Médicaments, eau, engrais, aliments, etc. : de multiples éléments de l’élevage sont à lister, à transmettre…

Encore des paperasseries. » Cette remarque est fréquente dans la bouche des clients éleveurs. En effet, les documents ne manquent pas en élevage de ruminants. Il faut les remplir, les conserver, les transmettre et/ou les archiver, à titre d’information ou par obligation, au regard de la loi (traçabilité) ou d’une démarche qualité “volontaire”. Avec le registre sanitaire en élevage, les vétérinaires ont parfois l’impression d’apporter la goutte d’eau qui risquerait de faire déborder le vase. Car, outre le médicament, les exploitants doivent consigner l’eau, les semences (animales ou végétales), les engrais, les aliments utilisés, etc. Pour en prendre conscience, un document récent de quatre-vingt-dix pages met à jour et analyse la liste complète des « documents en élevage de ruminants »(1).

Les démarches de contrôle se sont multipliées depuis la nouvelle PAC

La mise en place de la conditionnalité des aides agricoles devrait intensifier les contrôles administratifs en élevage. Aider les éleveurs à progresser sur ce point devient donc nécessaire. Le rapport, piloté par l’Institut de l’élevage (département technique d’élevage et qualité, service “bien-être santé et traçabilité”), permet de dresser un état des lieux. Il constitue le bilan d’un des trois volets d’une analyse des outils et des données de la traçabilité en exploitation agricole (projet Adar).

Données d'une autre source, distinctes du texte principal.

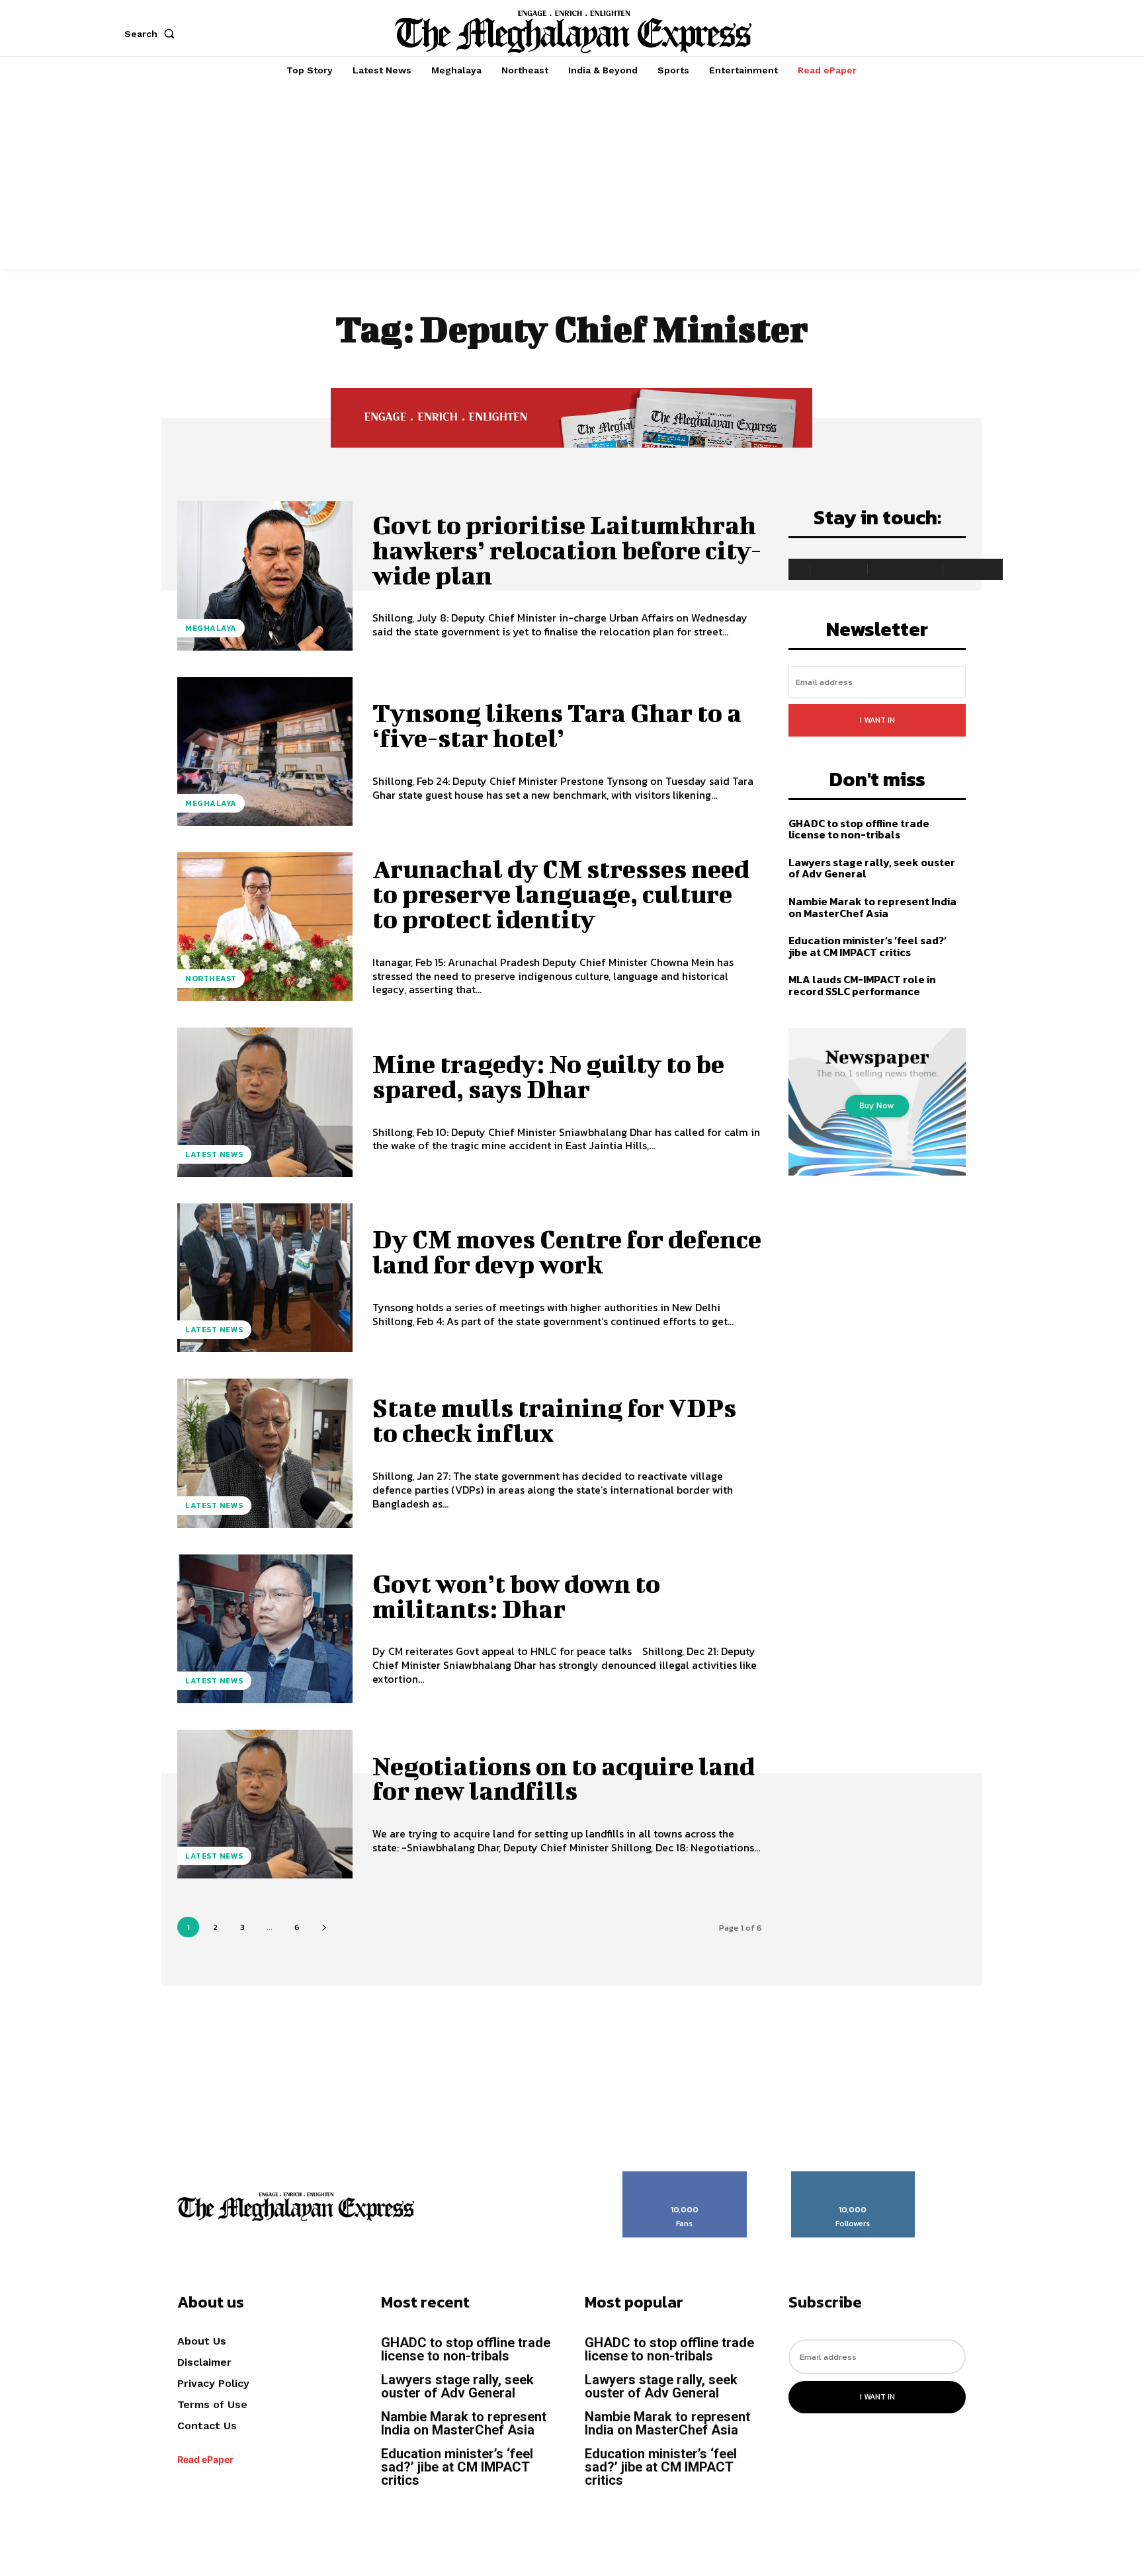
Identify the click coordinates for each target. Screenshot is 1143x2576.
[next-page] (324, 1927)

Dans les différentes annexes, les documents sont rangés par catégorie (identification, santé, alimentation), mais aussi par action donnant l’obligation de les remplir, de les détenir ou de les transmettre (visite du vétérinaire, naissance d’un animal, entretien de la salle de traite, etc.). Pour chaque document, le cadre dans lequel s’inscrivent les démarches de contrôle est aussi précisé. Sont-elles réglementaires ? Relèvent-elles de la conditionnalité des aides de la politique agricole commune (PAC) ? De l’agriculture biologique ou raisonnée ? De la charte des bonnes pratiques en élevage ?

Consulter un tel document permet au vétérinaire de relativiser la place qu’occupe la catégorie de formulaires qui le concerne (“santé et hygiène des animaux”, voire “reproduction”) par rapport aux autres.

Les auteurs ne se contentent pas de dresser un inventaire à la Prévert. Ils décortiquent les différents textes réglementaires et les cahiers des charges, et corrigent les erreurs et les omissions d’un tableau précédemment établi sur ce même thème, grâce à des rencontres avec les instances de contrôle.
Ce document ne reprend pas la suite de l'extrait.